UVA is one of only eight universities in the country where top schools of engineering and medicine are located within a mile of each other, and engineering for health is one of UVA Engineering’s three top research focus areas.

“UVA Engineering provides excellent medical-related resources and opportunities for students like me, who are passionate about exploring challenging bio-imaging topics. Working with a variety of accomplished and talented professors makes research life more interesting, especially when we encounter research bottlenecks,” Wang said. 

From left:  Professor Stephen M. Pizer, University of North Carolina at Chapel Hill; Tom Fletcher, UVA associate professor of electrical and computer engineering and computer science; Miaomiao Zhang, UVA assistant professor of electrical and computer engineering and computer science; Ph.D. student Jian Wang.

Wang had an extraordinary experience at the Information Processing in Medical Imaging conference, in part because this year’s conference marked the organization’s 50th anniversary. “I received valuable suggestions from peers and scientists from all over the world,” Wang said.
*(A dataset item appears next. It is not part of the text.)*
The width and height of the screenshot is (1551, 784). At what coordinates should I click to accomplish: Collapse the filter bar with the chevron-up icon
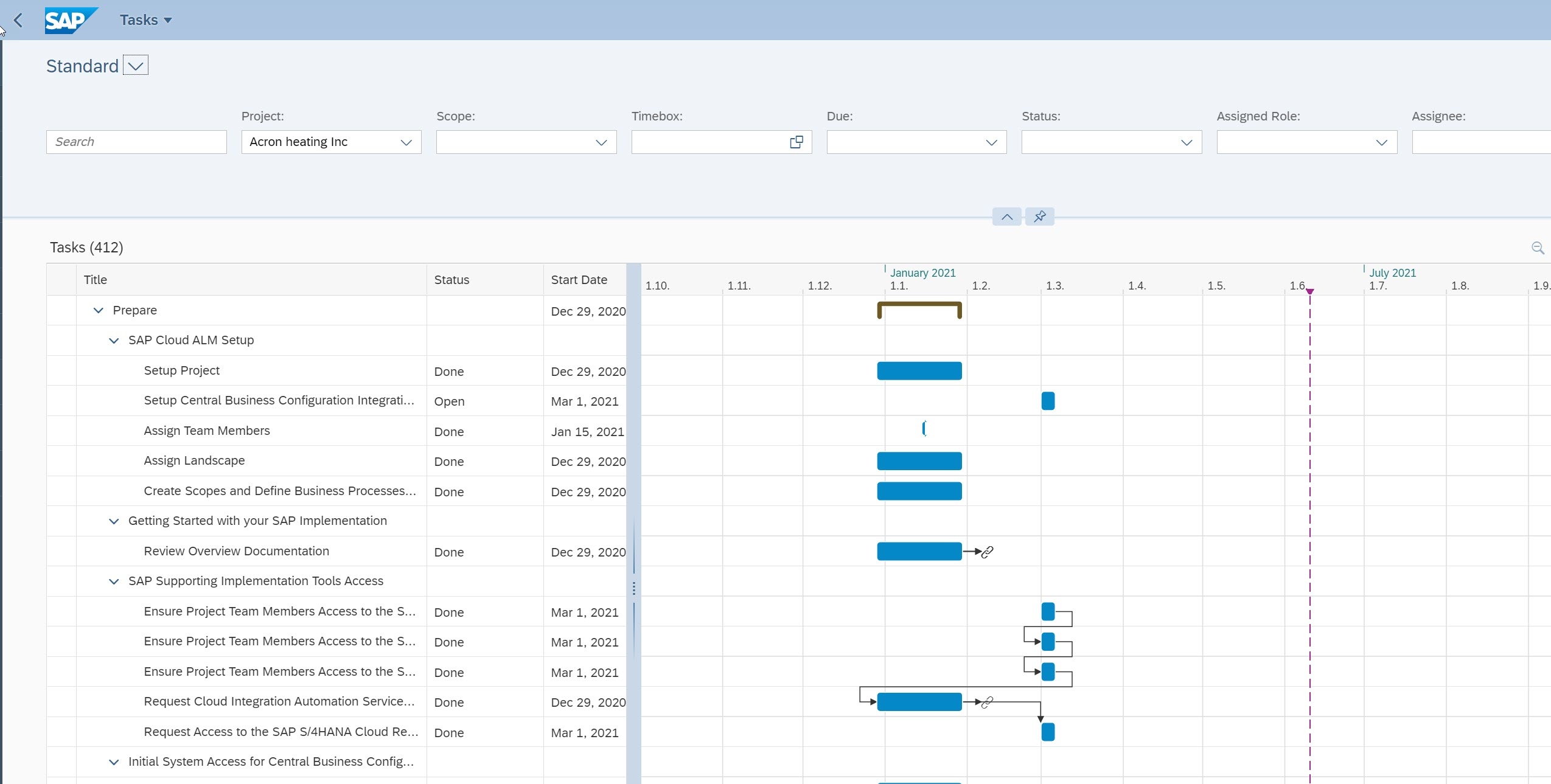pyautogui.click(x=1006, y=217)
In a memorable moment, he discussed the major impacts of his research with professor Stephen M. Pizer from the University of North Carolina at Chapel Hill. Pizer is at the top of Wang’s academic family tree: Pizer was the Ph.D. advisor for Tom Fletcher, UVA associate professor of electrical and computer engineering and computer science. Fletcher was Zhang’s Ph.D. advisor. “This research perfectly fits with my career goal to be a medical image researcher committed to the health care community,” Wang said.

The registration algorithm that earned Zhang and Wang recognition is one of UVA Engineering’s many major contributions to the future of biomedical imaging. This research strength addresses unmet clinical needs and basic science questions to better understand anatomy and function at the molecular, cellular, tissue, and organ scales, and improve guidance and application of medical surgeries.